Begin Available data
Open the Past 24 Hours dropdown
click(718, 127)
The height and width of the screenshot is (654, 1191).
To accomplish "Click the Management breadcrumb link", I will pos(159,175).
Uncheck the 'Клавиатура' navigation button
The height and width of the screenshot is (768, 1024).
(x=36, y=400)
End Available data
Prompt:
Switch "dropdown" to "drop-down menu" in the listing above. Reproduce every line with all other text unchanged.

Exercise output:
Open the Past 24 Hours drop-down menu
click(718, 127)
The height and width of the screenshot is (654, 1191).
To accomplish "Click the Management breadcrumb link", I will pos(159,175).
Uncheck the 'Клавиатура' navigation button
The height and width of the screenshot is (768, 1024).
(x=36, y=400)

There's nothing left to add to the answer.